**SELECTED PASSAGE**.

Parenting and Sport

The   developmental   psychologist   Jacquelynne Eccles  suggested  that  parents  influence  their  children’s  involvement  in  sport  in  three  ways:  as providers,  role  models,  and  interpreters.  Parents provide children with opportunities to participate in  sport  by  signing  them  up  for  programs,  transporting them to practices and matches, paying registration  fees,  and  so  on.  Parents  can  act  as  role models  by  taking  part  in  sport  themselves,  and they  can  also  influence  their  children’s  attitudes and behaviors by modeling appropriate and inappropriate behaviors in sport contexts. Parents help children interpret sporting experiences by communicating beliefs and values regarding sport, performance, and success. Parents’ beliefs can influence how  their  children  evaluate  their  own  performances, the value of winning, and the importance of participating in sport.

Parental Support

Parental  support  has  been  defined  as  children’s perceptions  of  their  parents’  behavior  aimed  at facilitating their involvement and participation in sport.  Parents  can  provide  children  with  tangible support  (e.g.,  financial  assistance),  informational support  (e.g.,  feedback  after  games),  and  emotional  support  (e.g.,  comfort  after  a  loss).  Such parental  support  has  been  associated  with  positive outcomes for children. For example, parental support  is  one  of  the  main  sources  of  enjoyment for child–athletes and can positively influence children’s  perceived  competence,  confidence,  coping skills, and intrinsic motivation to remain involved in sport.

**RECORDS SHOWN**.

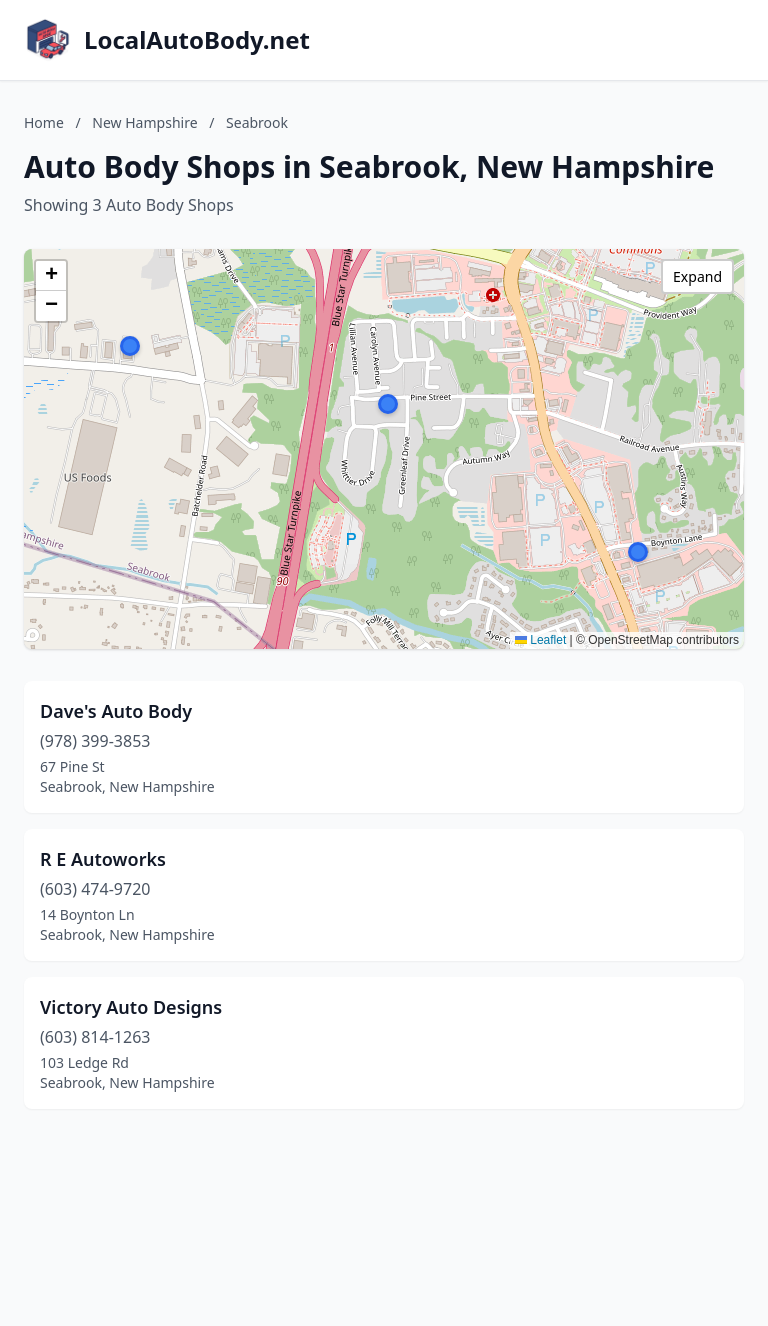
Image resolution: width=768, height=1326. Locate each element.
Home (44, 122)
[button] (388, 404)
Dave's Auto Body (116, 711)
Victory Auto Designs (131, 1007)
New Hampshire (144, 122)
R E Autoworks (103, 859)
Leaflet (540, 640)
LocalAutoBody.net (197, 40)
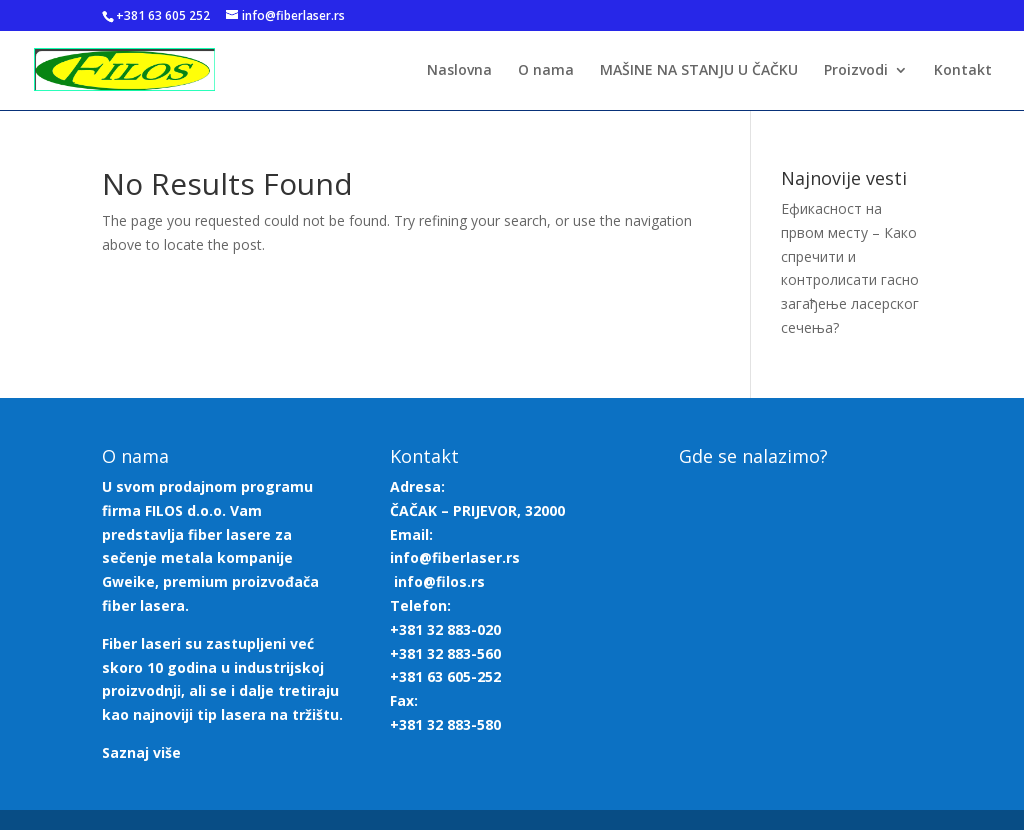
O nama (546, 71)
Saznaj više (141, 752)
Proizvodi (856, 71)
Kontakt (963, 71)
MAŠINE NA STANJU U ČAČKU (699, 71)
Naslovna (459, 71)
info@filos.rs (439, 581)
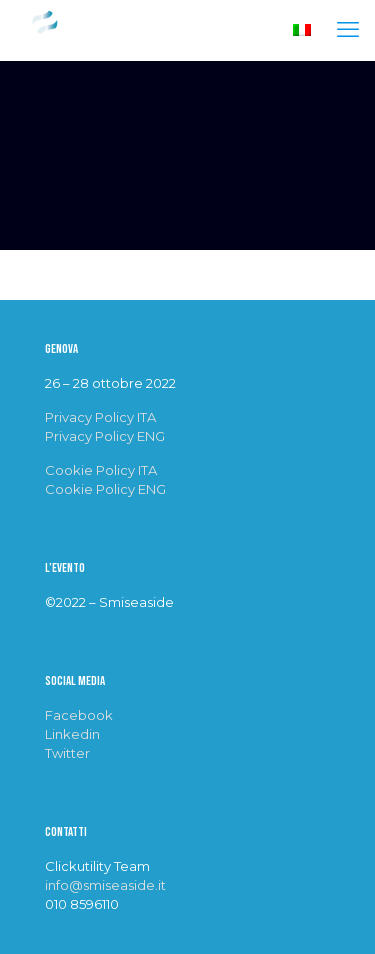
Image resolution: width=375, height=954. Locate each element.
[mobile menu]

**EXERCISE REQUIREMENTS**.
**1)** Please output the whole passage on parenting and sport, word for word.
**2)** Replace "Image resolution" with "Picture size" in all the rows and give them again with nothing else changed, leaving out the pictures.
The text and the rows have nothing to do with each other.

**RESPONSES**.
**1)**
Parenting and Sport

The   developmental   psychologist   Jacquelynne Eccles  suggested  that  parents  influence  their  children’s  involvement  in  sport  in  three  ways:  as providers,  role  models,  and  interpreters.  Parents provide children with opportunities to participate in  sport  by  signing  them  up  for  programs,  transporting them to practices and matches, paying registration  fees,  and  so  on.  Parents  can  act  as  role models  by  taking  part  in  sport  themselves,  and they  can  also  influence  their  children’s  attitudes and behaviors by modeling appropriate and inappropriate behaviors in sport contexts. Parents help children interpret sporting experiences by communicating beliefs and values regarding sport, performance, and success. Parents’ beliefs can influence how  their  children  evaluate  their  own  performances, the value of winning, and the importance of participating in sport.

Parental Support

Parental  support  has  been  defined  as  children’s perceptions  of  their  parents’  behavior  aimed  at facilitating their involvement and participation in sport.  Parents  can  provide  children  with  tangible support  (e.g.,  financial  assistance),  informational support  (e.g.,  feedback  after  games),  and  emotional  support  (e.g.,  comfort  after  a  loss).  Such parental  support  has  been  associated  with  positive outcomes for children. For example, parental support  is  one  of  the  main  sources  of  enjoyment for child–athletes and can positively influence children’s  perceived  competence,  confidence,  coping skills, and intrinsic motivation to remain involved in sport.

**2)**
Picture size: width=768, height=1326. Locate each element.
Home (44, 122)
[button] (388, 404)
Dave's Auto Body (116, 711)
Victory Auto Designs (131, 1007)
New Hampshire (144, 122)
R E Autoworks (103, 859)
Leaflet (540, 640)
LocalAutoBody.net (197, 40)
O nama (546, 71)
Saznaj više (141, 752)
Proizvodi (856, 71)
Kontakt (963, 71)
MAŠINE NA STANJU U ČAČKU (699, 71)
Naslovna (459, 71)
info@filos.rs (439, 581)
Picture size: width=375, height=954. Locate each element.
[mobile menu]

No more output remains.